Before migrating to MMA, Rodolfo was already bringing to the side of competitive BJJ mats his lucky blue shirt made of very light fabric, covered in religious print. Just a few days away from his debut in the UFC, scheduled for Aug. 10 against Oskar Piechota, Graciemag spoke to Rodolfo and asked something we’d been dying to know for years: what does the blue shirt mean? Find out below.
GRACIEMAG: Rodolfo, what’s the story with that blue shirt that’s always with you?
RODOLFO VIEIRA: The story of the blue shirt I wear, of the Sacred Family, is this: On my first international trip, which was the second Worlds in California, my family could not be there with me. And they always used to accompany me. Given that that time they wouldn’t be able to be there cheering and I’d be alone, my grandmother decided to give me this shirt as a gift, as a form of protection. And so I began wearing it in every championship, from 2008 to this day. I’d wear it before the fights, in the warm-up area. I’d only take it out to go to the mat to fight, but as soon as I was done, I’d put it back on.
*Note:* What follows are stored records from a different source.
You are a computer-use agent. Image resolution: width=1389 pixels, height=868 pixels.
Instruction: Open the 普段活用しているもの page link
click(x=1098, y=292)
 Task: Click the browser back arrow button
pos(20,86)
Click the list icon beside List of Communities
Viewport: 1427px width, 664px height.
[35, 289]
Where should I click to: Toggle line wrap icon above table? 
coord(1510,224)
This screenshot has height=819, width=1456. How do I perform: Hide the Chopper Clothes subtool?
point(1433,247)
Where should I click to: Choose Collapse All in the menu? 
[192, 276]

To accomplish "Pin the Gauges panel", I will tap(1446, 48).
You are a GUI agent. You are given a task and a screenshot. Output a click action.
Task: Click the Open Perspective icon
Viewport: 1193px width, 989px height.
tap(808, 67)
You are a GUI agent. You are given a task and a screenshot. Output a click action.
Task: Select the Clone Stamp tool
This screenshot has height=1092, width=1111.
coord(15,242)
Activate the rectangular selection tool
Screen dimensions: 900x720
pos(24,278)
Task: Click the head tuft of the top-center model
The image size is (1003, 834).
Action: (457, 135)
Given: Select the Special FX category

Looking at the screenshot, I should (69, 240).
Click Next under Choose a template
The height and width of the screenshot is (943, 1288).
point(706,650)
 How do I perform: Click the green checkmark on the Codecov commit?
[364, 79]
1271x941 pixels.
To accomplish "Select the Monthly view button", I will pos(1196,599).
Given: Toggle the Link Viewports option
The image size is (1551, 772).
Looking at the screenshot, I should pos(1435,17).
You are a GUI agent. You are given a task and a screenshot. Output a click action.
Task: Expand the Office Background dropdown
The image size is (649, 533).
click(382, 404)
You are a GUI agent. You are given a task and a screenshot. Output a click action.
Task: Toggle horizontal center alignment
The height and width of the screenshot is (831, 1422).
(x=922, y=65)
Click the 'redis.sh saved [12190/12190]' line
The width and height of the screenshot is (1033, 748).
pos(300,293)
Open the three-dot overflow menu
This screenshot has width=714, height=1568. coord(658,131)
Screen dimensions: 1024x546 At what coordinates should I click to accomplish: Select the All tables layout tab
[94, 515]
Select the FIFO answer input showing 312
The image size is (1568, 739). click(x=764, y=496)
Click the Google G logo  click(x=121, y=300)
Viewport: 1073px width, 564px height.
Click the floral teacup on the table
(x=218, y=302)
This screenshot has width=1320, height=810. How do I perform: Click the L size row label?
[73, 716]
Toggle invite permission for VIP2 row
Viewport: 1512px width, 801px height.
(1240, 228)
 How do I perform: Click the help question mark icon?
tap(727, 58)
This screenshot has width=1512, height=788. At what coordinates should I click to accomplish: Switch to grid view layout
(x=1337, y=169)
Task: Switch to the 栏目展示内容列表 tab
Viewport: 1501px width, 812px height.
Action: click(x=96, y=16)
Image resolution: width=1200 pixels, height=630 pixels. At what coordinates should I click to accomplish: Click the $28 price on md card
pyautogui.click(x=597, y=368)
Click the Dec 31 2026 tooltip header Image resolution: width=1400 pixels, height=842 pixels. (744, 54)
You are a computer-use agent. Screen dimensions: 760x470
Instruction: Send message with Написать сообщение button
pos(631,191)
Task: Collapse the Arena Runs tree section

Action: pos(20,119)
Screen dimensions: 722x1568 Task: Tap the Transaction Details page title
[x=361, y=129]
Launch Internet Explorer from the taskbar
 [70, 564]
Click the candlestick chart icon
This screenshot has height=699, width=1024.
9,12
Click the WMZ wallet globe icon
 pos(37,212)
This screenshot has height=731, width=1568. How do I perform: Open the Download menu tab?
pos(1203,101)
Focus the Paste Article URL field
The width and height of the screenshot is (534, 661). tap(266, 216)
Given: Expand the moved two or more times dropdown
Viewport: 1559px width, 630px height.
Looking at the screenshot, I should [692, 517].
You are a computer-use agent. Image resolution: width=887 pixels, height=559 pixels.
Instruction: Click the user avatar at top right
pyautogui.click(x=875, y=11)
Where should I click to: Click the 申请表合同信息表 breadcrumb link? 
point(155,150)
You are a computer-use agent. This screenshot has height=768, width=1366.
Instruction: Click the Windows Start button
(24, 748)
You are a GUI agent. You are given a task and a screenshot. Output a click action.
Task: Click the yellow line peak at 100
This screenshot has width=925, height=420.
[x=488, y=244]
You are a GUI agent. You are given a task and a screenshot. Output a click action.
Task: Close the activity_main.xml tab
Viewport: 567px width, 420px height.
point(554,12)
You travel a lot, and people often forget something they need. Did you ever forget the shirt?
There have been championships I forgot to bring the shirt to, but everything worked out just the same. But I like being with it. I has become a lucky amulet. There’s no superstition surrounding it, but I’ll continue to carry my shirt.
What about debuting in the UFC? Does it weigh on you as much as debuting at the Walter Pyramid at the Worlds?
In my first fight in the Pyramid, I already had a lot of experience in BJJ. I had fought a lot. It was hard, I got very nervous, but I was already experienced enough to get through it. It’s unlike MMA, where this will be just my sixth fight, and my debut in the UFC, the world’s biggest MMA event. Now I just have to work on my mind, watch my diet and hit the weight, and stick to the basics, like I’ve been doing, to seek another submission.
You used to call yourself a white-belt in MMA. As you step into the Octagon, have you earned the purple belt yet?
I think I’m almost getting the blue belt. I’m like that fourth-degree white-belt. That tough white-belt whose teacher is holding back to not give him the blue belt just yet. I feel like that guy. [Laughs.]